Выносить все это мне помогало присутствие подруг, Бренды Льюис и Дотти Олсен. Впрочем, «подруг» – это сильно сказано; мы проводили время вместе скорее из-за отсутствия выбора, чем по собственному желанию. Не будучи ни популярными, ни отверженными, мы с трудом заводили друзей, каждая – по собственным причинам. Мой характер некоторым казался колючим и невыносимым; Бренда была чернокожей (а мы, несмотря на стремление основателей колонии к равноправию, судя по всему, так и не смогли оставить свои предрассудки на Земле); а Дотти – такой застенчивой, что многие считали ее дурочкой. Обстоятельства сделали нас союзницами. Мы ели вместе, а если на уроке наш класс разбивали на группы, мы естественным образом оказывались в одной. Когда нас отпустили на обед, я нашла их в нашем обычном месте – в тени складского сарая в нескольких сотнях футов от школы.

Девочки встретили меня непривычным молчанием, и я немедленно насторожилась. Я уселась рядом с ними и достала принесенную из дома еду. Папа, видимо из жалости ко мне, упаковал мне в качестве лакомства сладкую булочку. Я достала сначала ее, проигнорировав тощий сэндвич, оторвала кусок и запихнула его в рот.

– Ты где ее взяла? – спросила Дотти.

– В сумке, – ответила я, помахав сумкой для завтраков и выпучив глаза.

Дотти смущенно потупила взгляд, и я немедленно устыдилась.

– Не надо так, – сказала Бренда.
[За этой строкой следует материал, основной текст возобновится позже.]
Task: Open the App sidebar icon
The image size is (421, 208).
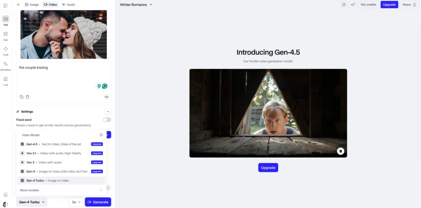Action: pyautogui.click(x=5, y=34)
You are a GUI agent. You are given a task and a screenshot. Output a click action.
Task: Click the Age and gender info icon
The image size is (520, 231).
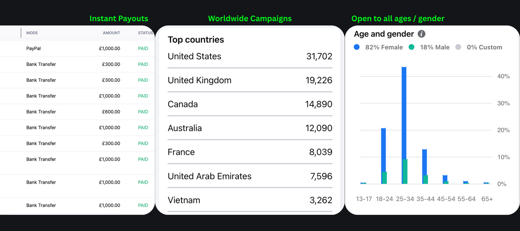(422, 34)
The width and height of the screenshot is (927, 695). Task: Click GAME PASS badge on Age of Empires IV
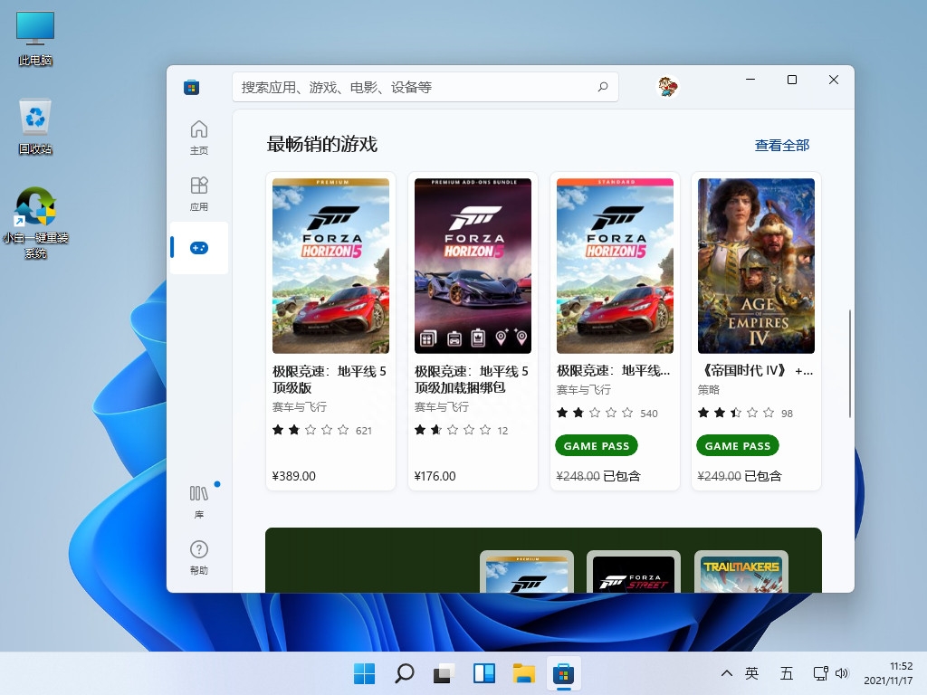[738, 445]
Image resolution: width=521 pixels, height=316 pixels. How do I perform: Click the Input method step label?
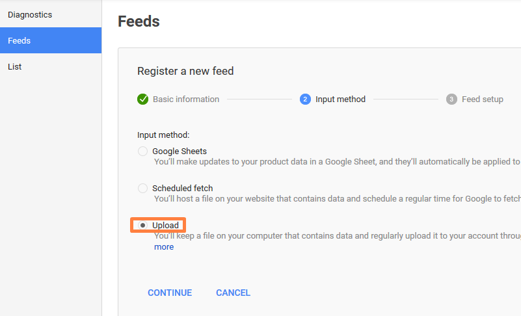(340, 99)
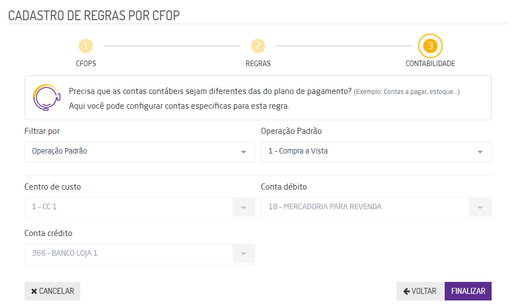Click the VOLTAR button text
Image resolution: width=514 pixels, height=307 pixels.
tap(424, 291)
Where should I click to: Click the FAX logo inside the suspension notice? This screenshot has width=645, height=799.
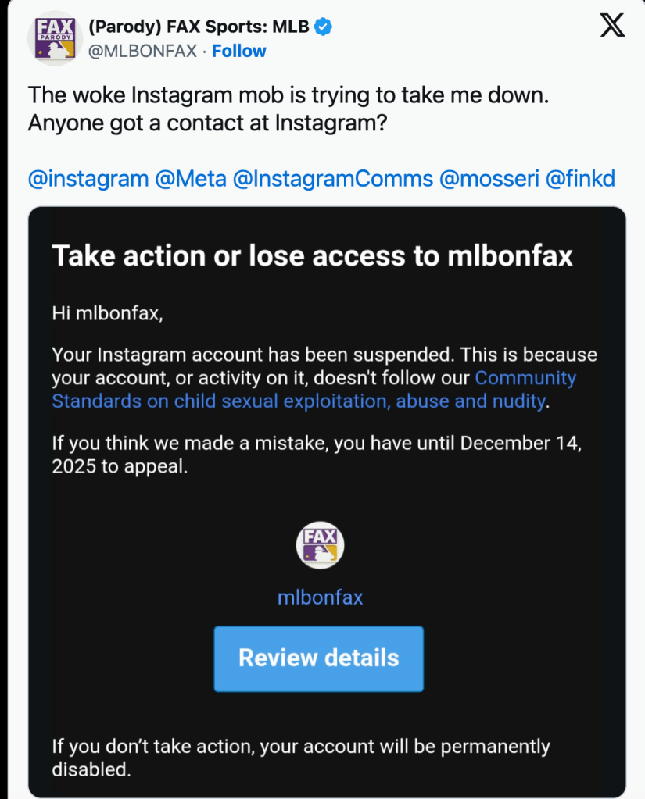[x=320, y=545]
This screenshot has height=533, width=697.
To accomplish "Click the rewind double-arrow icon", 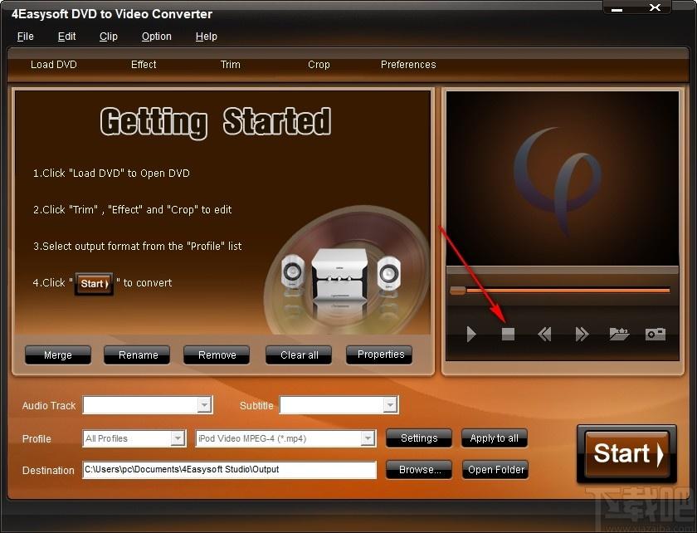I will tap(544, 334).
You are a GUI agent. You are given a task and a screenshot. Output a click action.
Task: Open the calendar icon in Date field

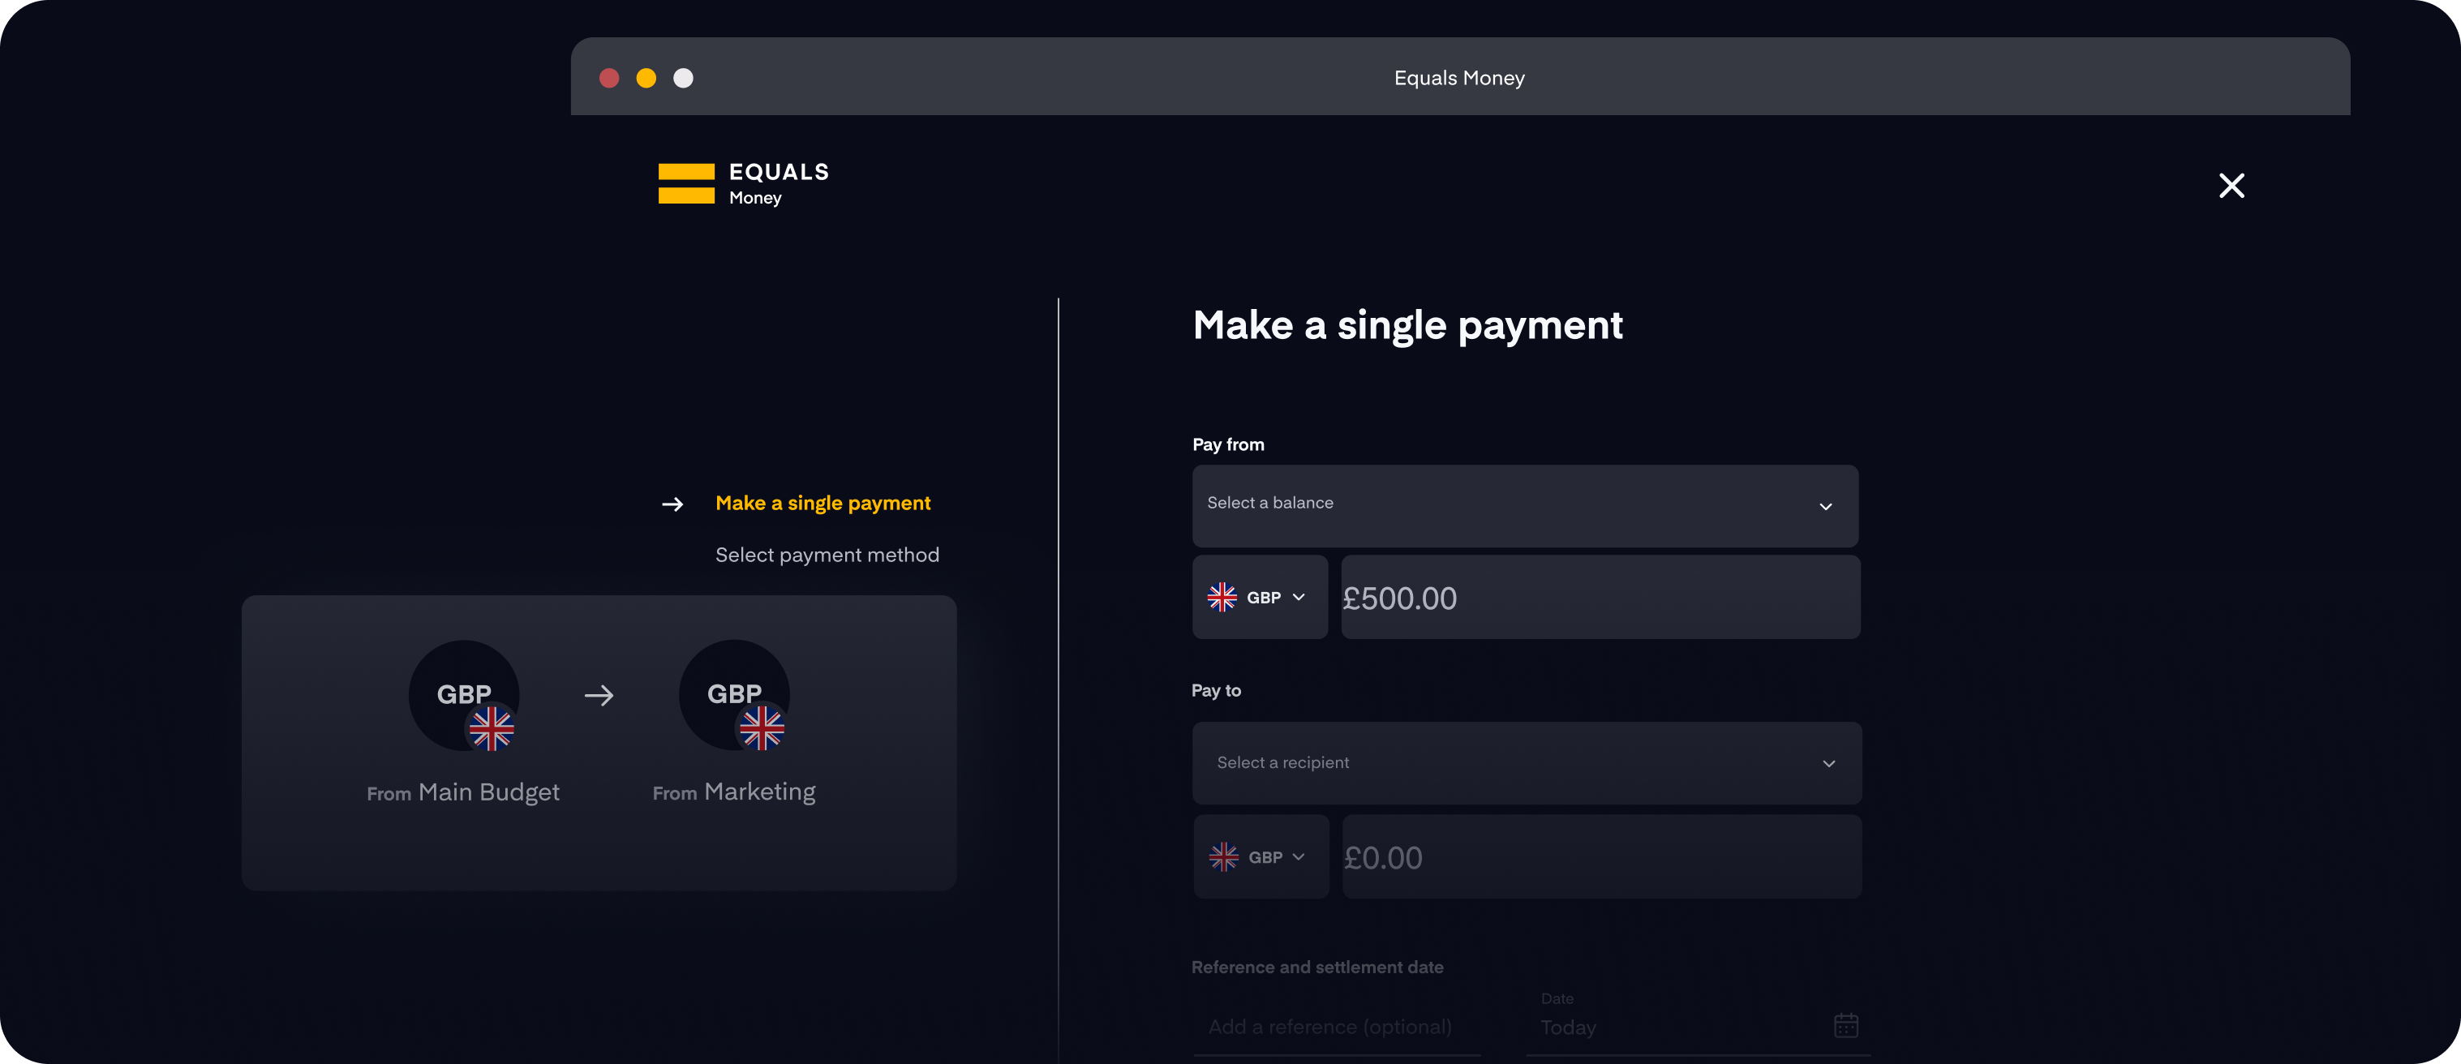(x=1846, y=1026)
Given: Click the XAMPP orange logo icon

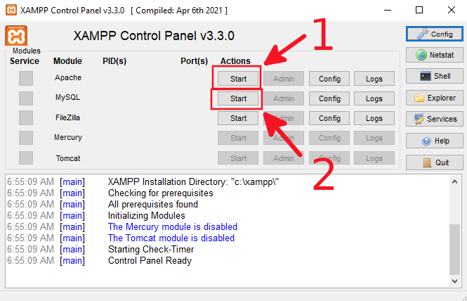Looking at the screenshot, I should (16, 37).
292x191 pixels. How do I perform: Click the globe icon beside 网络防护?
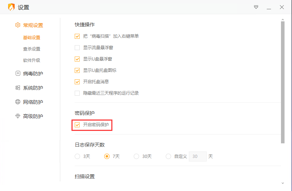(x=18, y=102)
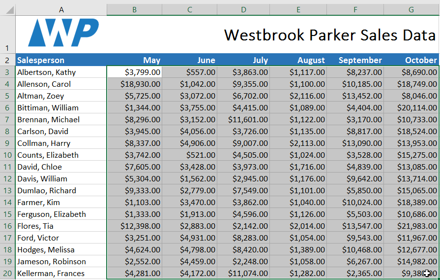Image resolution: width=440 pixels, height=280 pixels.
Task: Click Carol Allenson's May value $18,930.00
Action: (x=134, y=84)
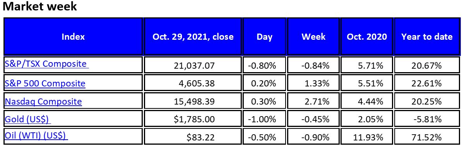Select the 15,498.39 closing value cell

click(x=193, y=101)
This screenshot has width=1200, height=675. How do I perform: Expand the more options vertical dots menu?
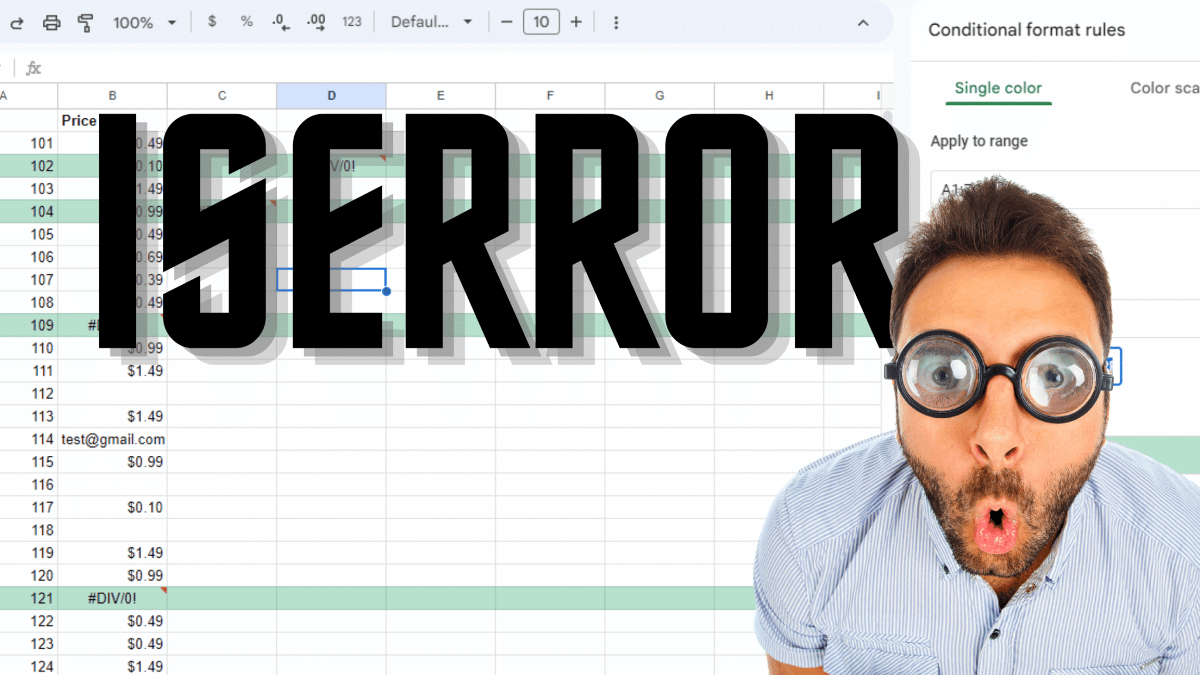click(616, 22)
А потом повернулась к Дотти: – Она взяла ее в закусочной. Где еще?

– Я не специально, – извинилась я. И посмотрела на Дотти: – Хочешь кусочек?

Дотти кивнула, и я угостила ее. Естественно, мне пришлось оторвать кусочек и для Бренды, и неожиданно от моего сокровища осталась только половина. Меня это раздосадовало – их-то, в конце концов, никто не грабил. Но я старалась этого не показывать.

– Я думала, у вас из закусочной все забрали – сказала Дотти.

– А вот и нет. У нас еще куча всего осталась. – Я, конечно, преувеличивала. Никакой кучи у нас больше не было. Но и подчистую нас не обнесли. Однако я не хотела рисковать своей нежданной славой, рассказывая все как есть.

– А правда, что с ними была женщина? – спросила Дотти.

– Правда.

– Я знаю, кто это, – заявила Бренда.

Я уставилась на нее.

– Нет, не знаешь. Откуда тебе знать?

– Она возчица, как мой папа. Перевозит товары из одних поселков в другие. Ее зовут Салли Милквуд. Только она в другие места ездит.

– В Броулис-Кроссинг, что ли?

– И не туда. Дальше.

– Дальше ничего нет.

– Мои родители говорят, что есть. Мои родители говорят, там живут индейцы.

Последнее слово она произнесла осторожным шепотом. Мне эта идея показалась бредовой и в чем-то захватывающей. Понимая, что Бренда вот-вот перехватит у меня главную роль, я перевела разговор на Сайласа Мундта и культистов.

– Один из них был из пустынного культа, – сказала я. – Может, даже из культа каннибалов.

Это сработало. Они уставились на меня голодными взглядами.

– Откуда ты знаешь? – спросила Дотти. – Кто-то из них пытался тебя сожрать?

– Мне кажется, они поели прежде, чем к нам прийти. Но у Сайласа была кровь на губах. Наверное, он слегка кем-нибудь перекусил. Может быть, младенцем.

– Фу! – Они были в восторге.

– У него на куртке был выжжен мотылек, – я склонилась поближе к ним. – Один из тех, что селятся в мертвецах.

Дотти передернуло:

– Какая гадость.

Бренду это, похоже, не впечатлило:

– И ничего не гадость. Это мотылек-могильщик. Они выращивают в трупах растения. Превращают людей в маленькие сады.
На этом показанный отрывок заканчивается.